= Ursäkta röran (vi bygger om) =

Ursäkta röran (vi bygger om) (Pardon the mess (we're redecorating)) was a Swedish television programme that was broadcast on TV4 in 2002. It was Filip Hammar and Fredrik Wikingsson first success and was the show that brought them to fame. The concept involved Filip and Fredrik making fun of both famous and unknown people using a hidden camera and similar setups. The jokes were of a rather unusual, sometimes experimental, nature and some viewers took offense, feeling that the pair were humiliating innocent people.

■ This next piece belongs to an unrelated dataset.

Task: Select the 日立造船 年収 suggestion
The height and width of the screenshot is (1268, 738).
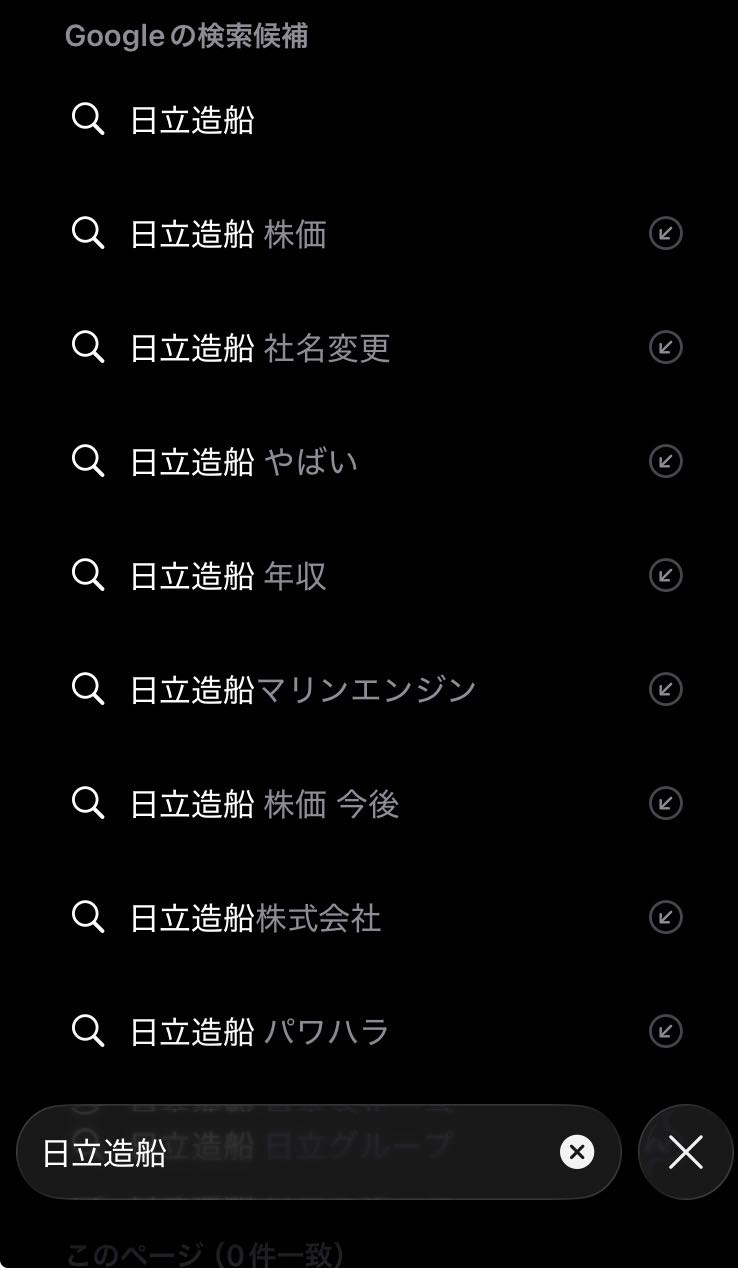Action: 228,575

The show made the headlines due to a segment called "the Swedish Nazi-reference championship" where they fooled singer and former Expedition Robinson-star Emma Andersson into an interview where they made as many Nazi-references as possible and observed her reactions. This included jokes such as naming the show they claimed to work for "Treblinka", claiming that Leni Riefenstahl was a modern director of music-videos, that Joseph Goebbels was a DJ whose music resembled Andersson's, and dozens of other references to the Third Reich and the Holocaust. Throughout the interview, Andersson wore a T-shirt with the text "Treblinka - Class of '45". Andersson didn't seem to react at all on tape. She later claimed that her reactions were edited out in order to make fun of her - a claim Fredrik Wikingsson has later refuted.

This caused a major controversy as many felt that the whole concept was mean-spirited and in bad taste. Tabloids reported the segment as a scandal and painted Andersson as a violated victim. Filip and Fredrik defended the segment by claiming that it is important to expose ignorance among public persons who young people might look up to. In the end, TV4 was fined by the Granskningsnämnden för radio och TV, who argued that, since Andersson was not a political person, the segment was intrusive to her privacy and integrity.

In a similar vein, the pair staged an interview with an openly homophobic priest, only to kiss each other in front of him in the middle of the interview. The programme only aired 4 episodes before it was cancelled.